Joseph James sings at Mariship ship launch, San Francisco Maritime National Historical Park, ca. 1943
Courtesy Sausalito Historical Society, Fair use image

Joseph James was president of San Francisco National Association for the Advancement of Colored People (NAACP).  In 1944 he won a successful lawsuit, James v. Marinship Corporation which prohibited the Boilermakers union from discriminating against black workers in California.

James and his wife, Alberta, came to San Francisco in the mid-1930s with the Broadway musical, The Green Pastures, subsidized by the Federal Theater Project.  According to some sources, James was a very talented singer.  They stayed in the city after the production ended and in 1942, after World War II began, James got a job as a welder at Marinship in Sausalito.  In 1943 he became president of the San Francisco branch of the National Association for the Advancement of Colored People (NAACP).

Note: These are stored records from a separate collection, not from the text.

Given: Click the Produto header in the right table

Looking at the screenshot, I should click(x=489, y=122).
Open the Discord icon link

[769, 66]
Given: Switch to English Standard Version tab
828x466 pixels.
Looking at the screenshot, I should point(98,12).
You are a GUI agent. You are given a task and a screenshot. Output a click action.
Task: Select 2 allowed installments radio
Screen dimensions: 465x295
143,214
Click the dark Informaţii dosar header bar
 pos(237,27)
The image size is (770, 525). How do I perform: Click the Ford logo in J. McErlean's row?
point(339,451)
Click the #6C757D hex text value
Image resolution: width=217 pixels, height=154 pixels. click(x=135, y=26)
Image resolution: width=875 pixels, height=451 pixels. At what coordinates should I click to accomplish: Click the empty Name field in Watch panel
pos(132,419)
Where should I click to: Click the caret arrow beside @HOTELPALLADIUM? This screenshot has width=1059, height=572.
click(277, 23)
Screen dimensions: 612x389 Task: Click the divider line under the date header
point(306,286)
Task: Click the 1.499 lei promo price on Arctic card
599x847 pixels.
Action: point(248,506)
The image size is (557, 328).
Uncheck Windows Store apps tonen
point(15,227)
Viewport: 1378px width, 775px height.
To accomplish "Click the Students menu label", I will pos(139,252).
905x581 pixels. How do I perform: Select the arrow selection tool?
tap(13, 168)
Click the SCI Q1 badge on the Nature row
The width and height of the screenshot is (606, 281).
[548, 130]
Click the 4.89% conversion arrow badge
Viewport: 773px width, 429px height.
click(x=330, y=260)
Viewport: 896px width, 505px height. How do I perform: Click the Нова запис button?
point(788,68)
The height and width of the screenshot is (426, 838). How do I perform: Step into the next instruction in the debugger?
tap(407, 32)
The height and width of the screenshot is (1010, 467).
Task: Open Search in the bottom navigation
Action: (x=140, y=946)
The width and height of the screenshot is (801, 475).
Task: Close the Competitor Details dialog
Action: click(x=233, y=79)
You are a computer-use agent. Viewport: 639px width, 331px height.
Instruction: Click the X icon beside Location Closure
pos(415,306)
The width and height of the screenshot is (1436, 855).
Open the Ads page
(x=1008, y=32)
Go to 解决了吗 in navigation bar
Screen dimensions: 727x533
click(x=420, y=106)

The International Brotherhood of Boilermakers, part of the American Federation of Labor, excluded African Americans from their union and the shipyards until 1937 when shipyards began hiring them in anticipation of President Roosevelt’s antidiscrimination Executive Order 8802 in 1941.  After that date, however, the Boilermakers segregated African Americans into “auxiliary locals” and excluded them from higher-paid skilled labor positions which they reserved for white members.

James was one of 950 African Americans fired from shipyards on the west coast when they protested against the auxiliary scheme in the summer of 1943.  In December, the Fair Employment Practices Commission directed the Boilermakers to stop discrimination and abolish the auxiliaries but the union defied this executive order.  James filed a lawsuit against the Boilermakers which came before the California Supreme Court in 1944.

The James opinion, handed down in January 1945, reaffirmed the U.S. prohibition of discrimination based on race or color because of Executive Order 8802 and ruled that a closed union shop did not allow locals to deny employment to individuals because of their race or color.  Nor could union rules bar certain racial groups from full membership in unions when they controlled employment.  The court opinion challenged the color line in employment by holding organized labor accountable alongside corporations in banning discrimination.

Although large scale wartime ship production ended in 1945 and the Boilermakers’ union found other methods of discrimination, the James decision became legal precedent for other civil rights cases involving discrimination against African American workers.